● Exercise directions
From the entries, copy each line that includes "width".

● Working data
-- -- --

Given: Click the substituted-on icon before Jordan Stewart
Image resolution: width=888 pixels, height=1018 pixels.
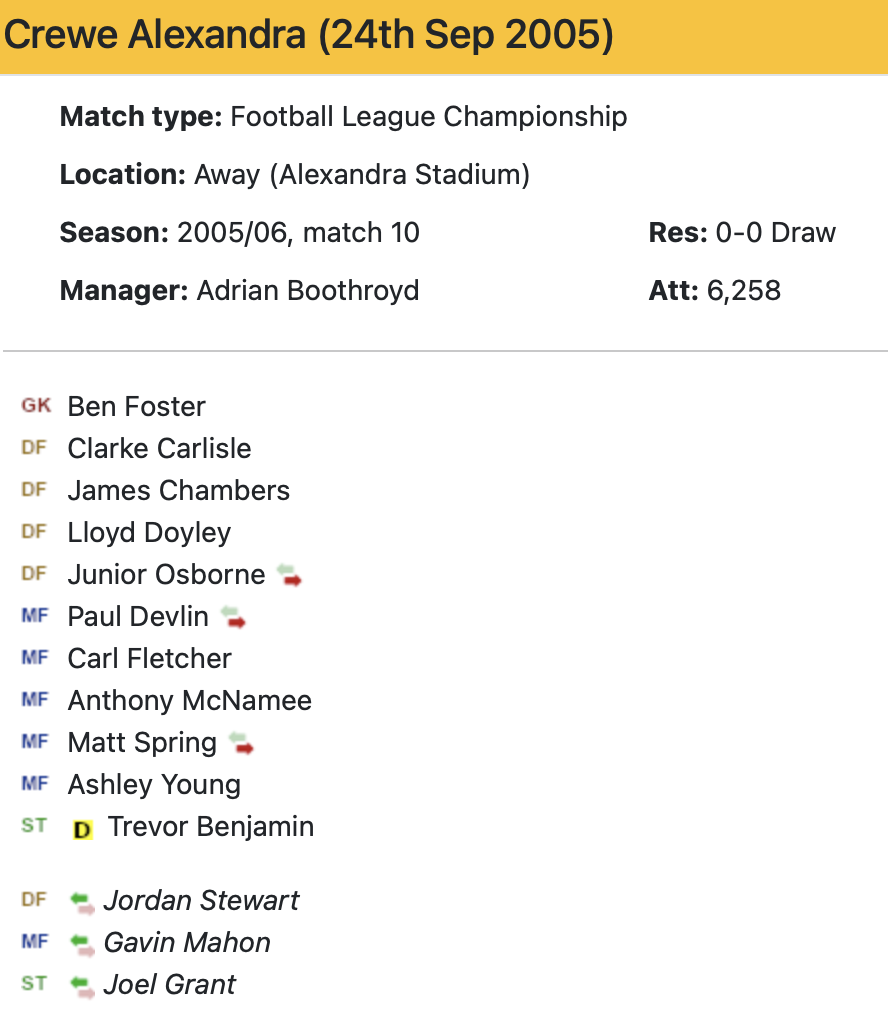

-- -- --

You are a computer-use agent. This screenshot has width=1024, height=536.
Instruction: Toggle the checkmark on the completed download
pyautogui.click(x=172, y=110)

-- -- --

● Written solution
Image resolution: width=888 pixels, height=1018 pixels.
You are a computer-use agent. This screenshot has width=1024, height=536.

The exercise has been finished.